[READING TEXT]

____

Corresponding author: J.-F. Mahfouf, jean-francois.mahfouf@meteo.fr

Abstract

Observing system experiments were undertaken within the 4D-Var data assimilation of the Météo-France global numerical weather prediction (NWP) model. A 6-month period was chosen (October 2019–March 2020) where 40 million observations per day were assimilated. The importance of in situ observations provided by aircraft, radiosondes, and surface weather stations, despite their small fractional amount (7%), has been confirmed particularly in the Northern Hemisphere. Moreover, the largest impact over Europe in terms of root-mean-square error (RMSE) scores comes from surface observations. Satellite data play a dominant role over tropical regions and the Southern Hemisphere. Microwave radiances have a more pronounced impact on the long range and on the humidity field than infrared radiances, despite being less numerous (10% versus 80%). Bending angles impact significantly the quality of the upper-troposphere–lower-stratosphere temperature of the tropics and Southern Hemisphere. Atmospheric motion vectors (AMVs) are beneficial in wind forecasts at low and high levels in the tropics and the Southern Hemisphere, but also in the humidity field. Such impacts are only significant during the first 48 h of the forecasts. Scatterometer winds have an impact restricted to low levels that is kept at longer ranges. A comparison with forecast sensitivity–observation impact studies over a 3-month period using the same measure of short-range (24-h) forecast errors reveals that the ranking between the major observing systems is kept between these two ways of measuring observation impact in NWP. From our conclusions, recommendations are provided on possible evolutions of the global observing system for NWP.

© 2023 American Meteorological Society. For information regarding reuse of this content and general copyright information, consult the AMS Copyright Policy (www.ametsoc.org/PUBSReuseLicenses).

Corresponding author: J.-F. Mahfouf, jean-francois.mahfouf@meteo.fr
Keywords: Numerical weather prediction/forecasting; Operational forecasting; Data assimilation; General circulation models

1. Introduction

The forecast skill of numerical weather prediction (NWP) models has steadily improved during past decades due to a more efficient usage of satellite observations within advanced data assimilation systems, such as four-dimensional variational (4D-Var) schemes (Simmons and Hollingworth 2001). These improvements are also the result of rapid technological developments in the field of high-performance computers (HPCs). Indeed, with more powerful HPCs it has been possible to use NWP models at higher spatial resolutions with more accurate numerical and physical process representations.

Within national weather services, operational NWP upgrades are often the result of many contributions: changes to the observing systems, increases in horizontal and/or vertical resolutions, revisions to the numerical and physical processes, and more members in ensemble systems (for prediction and assimilation). In order therefore to isolate the contribution of changes in terms of observation usage, it is necessary to perform dedicated sensitivity experiments, which are known as observing system experiments (OSEs) within which a specific observing system is withdrawn from a baseline comprehensive system [e.g., Radnóti et al. (2012)]. It is important to regularly assess the value of observations in a NWP data assimilation context, for data producers (to justify the maintenance and the evolution of observing networks and satellite programs given the associated costs), for an improved usage (when the withdrawal of observations leads to unexpected improved scores) and to evaluate the robustness of the data assimilation system (to identify the most sensitive observing systems that may require consolidation).

____

[SOURCE MATERIAL]
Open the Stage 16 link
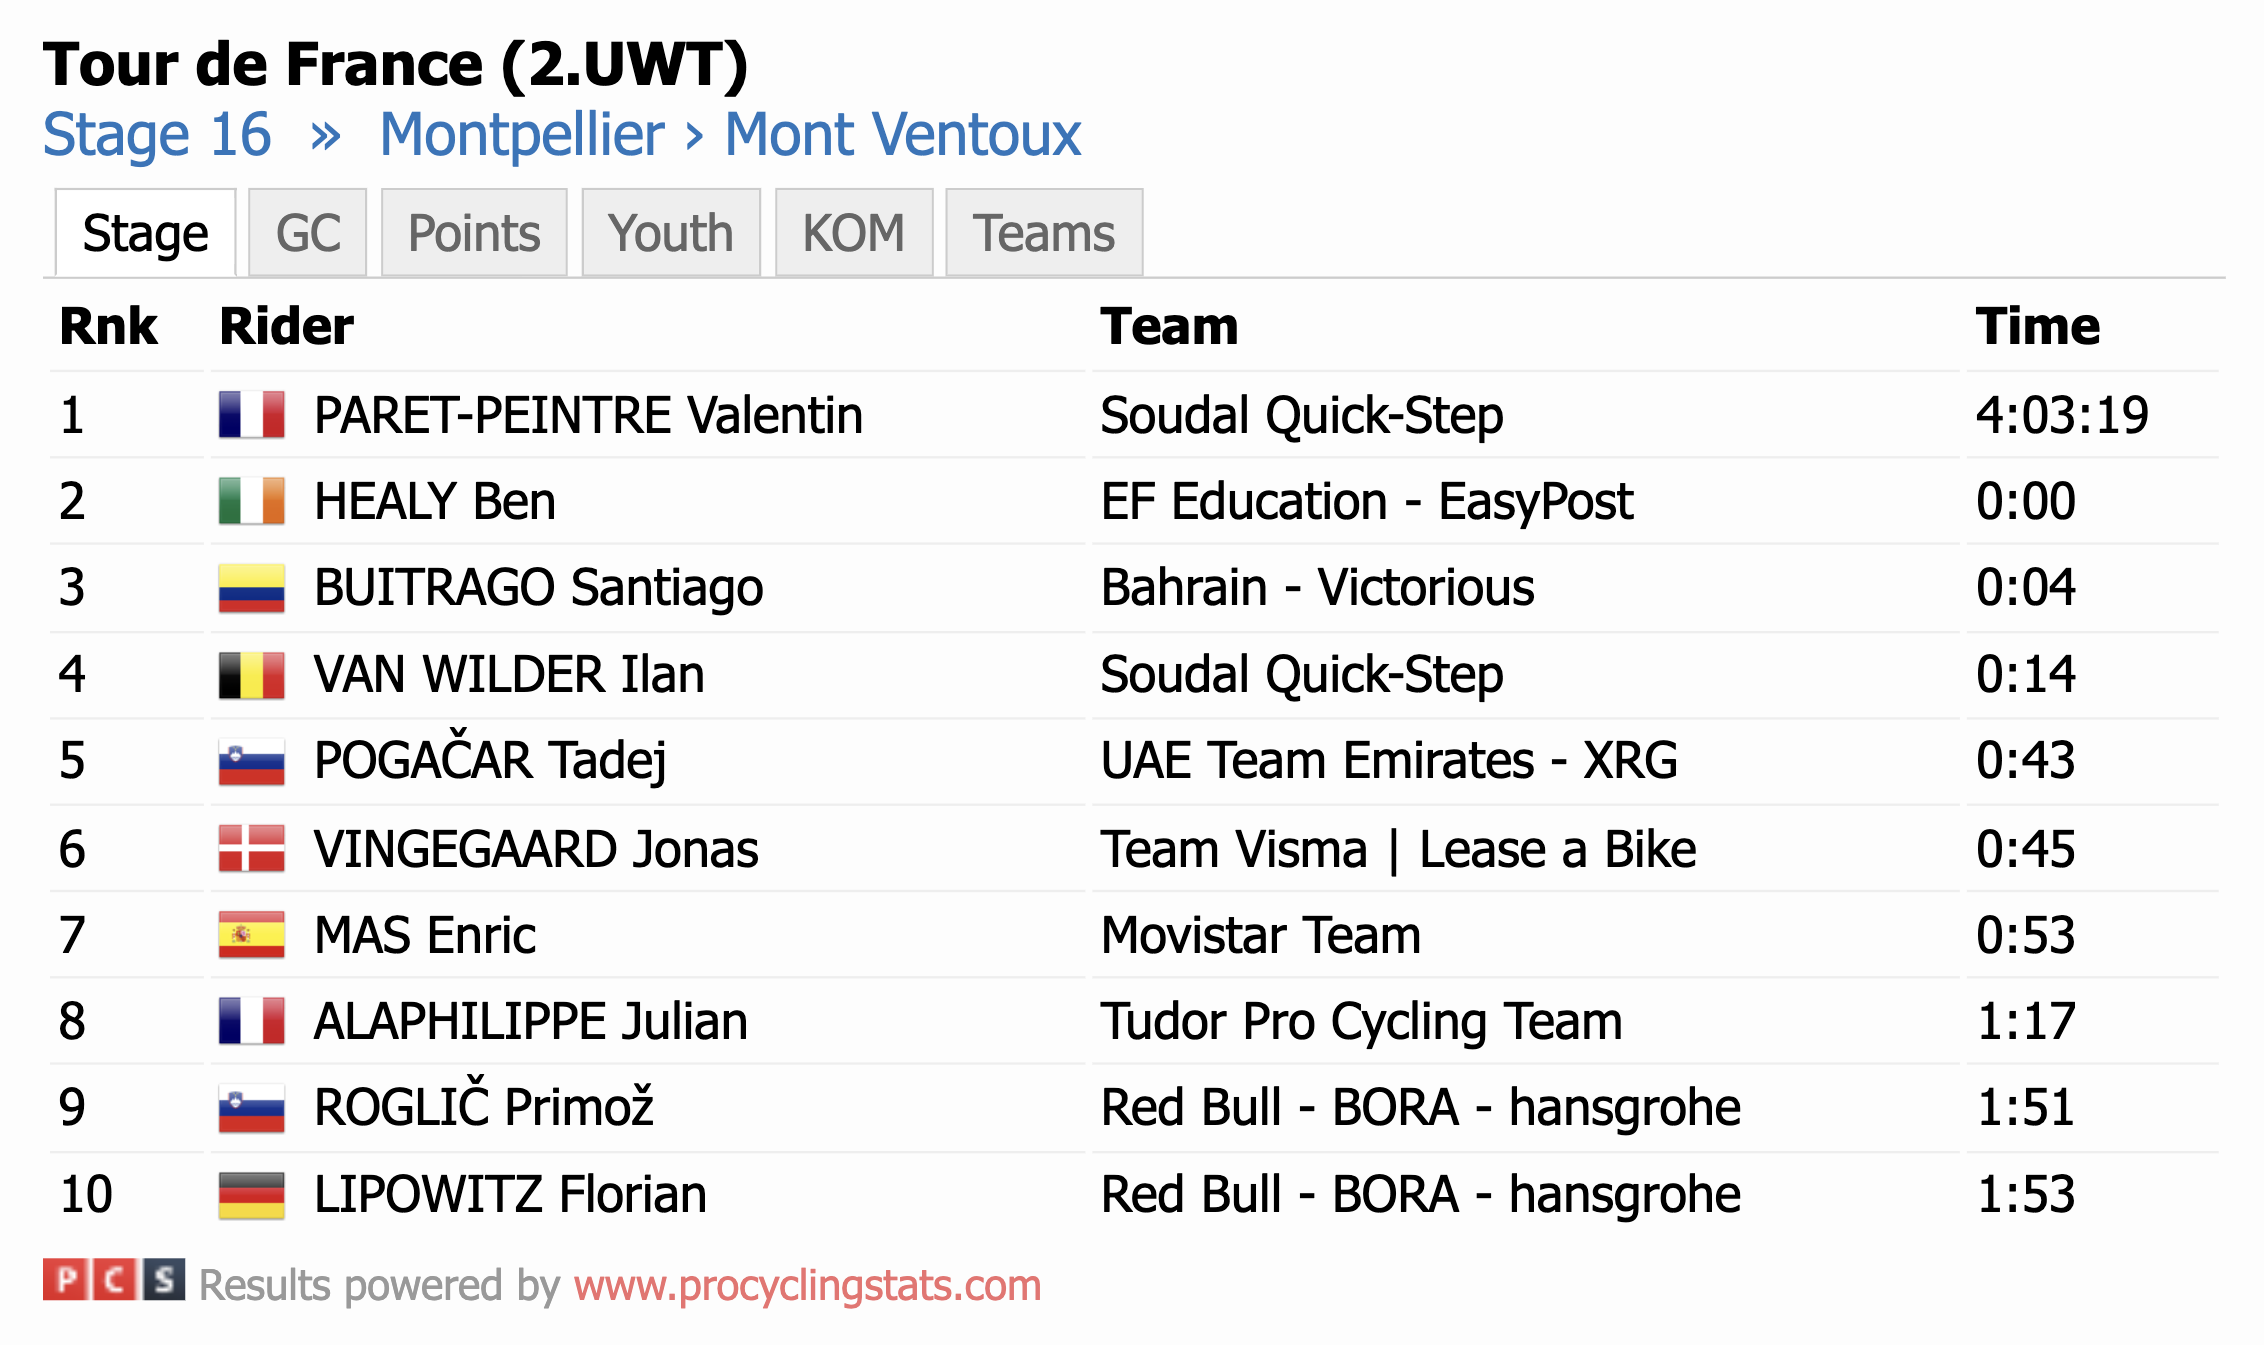The image size is (2264, 1345). tap(157, 134)
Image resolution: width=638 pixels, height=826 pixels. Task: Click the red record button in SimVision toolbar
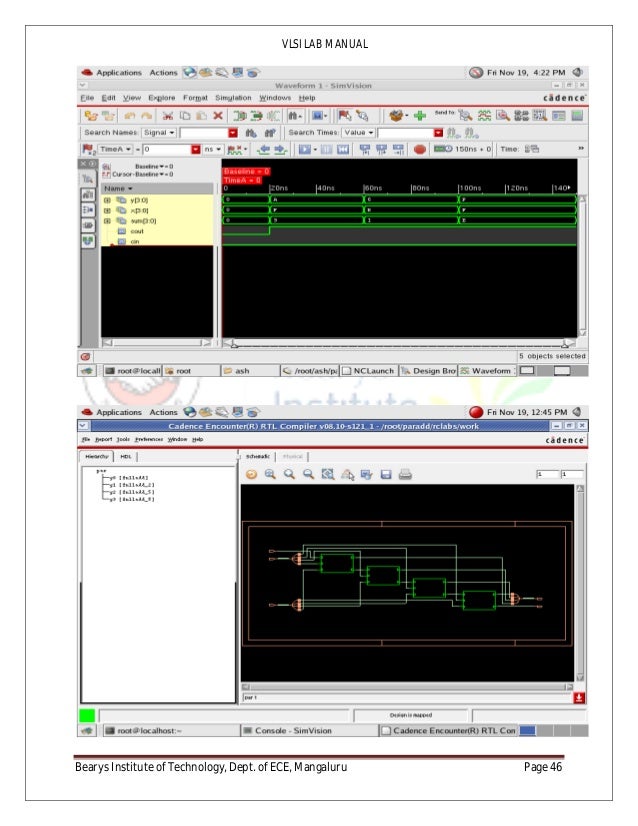(x=420, y=149)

____

[WHAT NEEDS TO BE DONE] Please retype everything in the text on observing system experiments from "The forecast skill" down to "physical process representations.", word for word. The listing has no part in this work.

[RESULT OF THE TASK]
The forecast skill of numerical weather prediction (NWP) models has steadily improved during past decades due to a more efficient usage of satellite observations within advanced data assimilation systems, such as four-dimensional variational (4D-Var) schemes (Simmons and Hollingworth 2001). These improvements are also the result of rapid technological developments in the field of high-performance computers (HPCs). Indeed, with more powerful HPCs it has been possible to use NWP models at higher spatial resolutions with more accurate numerical and physical process representations.